Background and methodology

Relapse is the primary reason for treatment failure among adults with ALL.

Allogeneic HSCT has extended survival for patients with high-risk subtypes, but success depends on multiple disease-, patient- and transplant-related factors, according to study background.

Solh and colleagues aimed to assess the factors that affected post-transplant survival among adults with ALL.

The analysis included 153 consecutive patients (median age, 46 years; range, 14-70; 50% male) who underwent their first allogeneic HSCT at their institution from 2008 to 2020.

About three-quarters (73%) had intermediate-risk disease and 27% had high/very high-risk disease.

More than one-third (36%) had Philadelphia chromosome (Ph)-positive disease and 9% had Ph-like disease. Ten percent had received blinatumomab (Blincyto, Amgen) or inotuzumab ozogamicin (Besponsa, Pfizer) prior to transplant.

All patients underwent transplant in the outpatient setting. Only those who developed complications were admitted.

Most patients (72%) were in first complete remission at time of transplant

The majority of patients (84%) received hyper-CVAD induction, and most (68%) achieved complete remission after one cycle.

Most patients had haploidentical donors (45%), followed by matched unrelated (31%) and matched related (24%). The most common graft source was peripheral blood stem cells (89%) and most patients (76%) underwent myeloablative transplant.

Median time from diagnosis to transplant was 157 days (range, 77-4,062).

Key endpoints included OS, DFS and relapse rate.

Researchers created a multivariable model for those three outcomes using disease, patient and transplant factors.

Results

Median follow-up after transplant was 58.8 months.
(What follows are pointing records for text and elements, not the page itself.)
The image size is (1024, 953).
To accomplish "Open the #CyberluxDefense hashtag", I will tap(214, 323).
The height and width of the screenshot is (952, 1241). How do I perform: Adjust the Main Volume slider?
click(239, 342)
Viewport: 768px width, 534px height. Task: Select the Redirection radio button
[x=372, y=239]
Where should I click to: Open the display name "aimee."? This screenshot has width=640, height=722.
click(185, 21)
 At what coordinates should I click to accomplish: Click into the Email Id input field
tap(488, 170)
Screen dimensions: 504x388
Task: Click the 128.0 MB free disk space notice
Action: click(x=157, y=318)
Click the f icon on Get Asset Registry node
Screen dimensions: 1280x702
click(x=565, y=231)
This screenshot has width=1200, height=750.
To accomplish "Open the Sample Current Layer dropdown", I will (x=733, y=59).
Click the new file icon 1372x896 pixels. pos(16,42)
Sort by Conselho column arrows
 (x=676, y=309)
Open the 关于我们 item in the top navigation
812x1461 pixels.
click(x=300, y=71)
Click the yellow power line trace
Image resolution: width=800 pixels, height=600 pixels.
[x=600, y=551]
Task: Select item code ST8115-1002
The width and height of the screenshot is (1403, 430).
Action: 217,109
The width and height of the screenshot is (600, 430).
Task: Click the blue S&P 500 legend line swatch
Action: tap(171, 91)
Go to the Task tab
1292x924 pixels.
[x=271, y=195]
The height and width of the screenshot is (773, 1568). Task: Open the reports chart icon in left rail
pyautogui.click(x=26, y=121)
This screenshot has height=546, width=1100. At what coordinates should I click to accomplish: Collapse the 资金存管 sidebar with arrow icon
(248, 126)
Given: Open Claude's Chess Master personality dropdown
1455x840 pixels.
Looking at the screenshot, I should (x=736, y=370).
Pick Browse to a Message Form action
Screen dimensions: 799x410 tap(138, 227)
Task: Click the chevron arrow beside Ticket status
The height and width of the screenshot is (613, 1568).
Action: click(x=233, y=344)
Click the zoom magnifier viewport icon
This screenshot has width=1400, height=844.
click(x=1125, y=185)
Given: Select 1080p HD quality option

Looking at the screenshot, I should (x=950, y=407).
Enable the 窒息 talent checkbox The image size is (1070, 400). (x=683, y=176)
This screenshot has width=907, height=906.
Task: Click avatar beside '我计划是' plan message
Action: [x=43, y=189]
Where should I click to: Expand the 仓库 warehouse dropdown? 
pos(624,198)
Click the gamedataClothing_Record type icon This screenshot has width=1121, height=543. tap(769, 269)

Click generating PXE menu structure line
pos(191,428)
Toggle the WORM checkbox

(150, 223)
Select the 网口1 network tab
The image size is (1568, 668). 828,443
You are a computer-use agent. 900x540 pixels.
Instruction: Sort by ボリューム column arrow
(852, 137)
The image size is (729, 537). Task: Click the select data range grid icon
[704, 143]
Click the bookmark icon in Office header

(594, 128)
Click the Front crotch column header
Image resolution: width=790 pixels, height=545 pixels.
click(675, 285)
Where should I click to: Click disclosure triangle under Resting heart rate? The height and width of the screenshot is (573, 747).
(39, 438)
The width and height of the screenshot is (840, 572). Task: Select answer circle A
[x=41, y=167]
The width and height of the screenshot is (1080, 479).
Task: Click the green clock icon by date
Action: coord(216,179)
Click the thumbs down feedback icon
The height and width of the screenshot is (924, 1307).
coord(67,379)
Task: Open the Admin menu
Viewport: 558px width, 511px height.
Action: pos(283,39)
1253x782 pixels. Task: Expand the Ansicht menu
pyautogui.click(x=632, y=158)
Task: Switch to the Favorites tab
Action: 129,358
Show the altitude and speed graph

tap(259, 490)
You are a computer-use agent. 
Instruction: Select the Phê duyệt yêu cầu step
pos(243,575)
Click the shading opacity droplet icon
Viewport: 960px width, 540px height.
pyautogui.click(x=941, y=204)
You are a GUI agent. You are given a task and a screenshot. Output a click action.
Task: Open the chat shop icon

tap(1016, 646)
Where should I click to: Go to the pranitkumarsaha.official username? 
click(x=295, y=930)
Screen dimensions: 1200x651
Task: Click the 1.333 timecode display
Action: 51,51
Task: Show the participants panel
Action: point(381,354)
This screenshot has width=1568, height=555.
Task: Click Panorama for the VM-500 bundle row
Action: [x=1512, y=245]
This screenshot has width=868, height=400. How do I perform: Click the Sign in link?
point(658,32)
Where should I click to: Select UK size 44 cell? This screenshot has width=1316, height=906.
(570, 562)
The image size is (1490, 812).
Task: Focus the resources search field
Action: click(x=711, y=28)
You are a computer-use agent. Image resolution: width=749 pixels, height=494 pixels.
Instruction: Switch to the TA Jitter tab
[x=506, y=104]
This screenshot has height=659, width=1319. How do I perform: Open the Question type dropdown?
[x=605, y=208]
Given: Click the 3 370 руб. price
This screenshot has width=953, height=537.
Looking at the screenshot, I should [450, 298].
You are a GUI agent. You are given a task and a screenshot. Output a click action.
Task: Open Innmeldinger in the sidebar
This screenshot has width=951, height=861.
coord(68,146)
At 3 years after diagnosis, 67% of patients remained alive, 53% remained alive and disease free, and 30% had relapsed.

At 5 years after diagnosis, 57% of patients remained alive, 49% remained alive and disease free and 32% had relapsed.

“At 3 years, relapse becomes a very rare event, so transplant does get you to that curative intent plateau by that time,” Solh said during a presentation.

Researchers reported comparable outcomes among patients with Ph-positive, Ph-like and Ph-negative disease with regard to OS, DFS and relapse.

“The responses we saw in our data set are much better than what we have seen historically, so there is some improvement,” Solh told Healio. “The lack of difference between disease subtypes did not surprise us. The whole reason you do the transplant is so you can overcome the high-risk features, and that’s what we found.”

Multivariable analysis revealed associations between shorter OS and age 50 years or older (HR = 1.83; 95% CI, 1.11-3.01), male sex (HR = 1.66; 95% CI, 1.01-2.72) and time from diagnosis to transplant (HR for 9 months vs. < 9 months = 5.98; 95% CI, 3.39-10.55). Only time to transplant appeared associated with shorter DFS (HR = 5.9; 95% CI, 3.42-10.2) and higher risk for relapse (HR = 6.29; 95% CI, 3.2-12.38).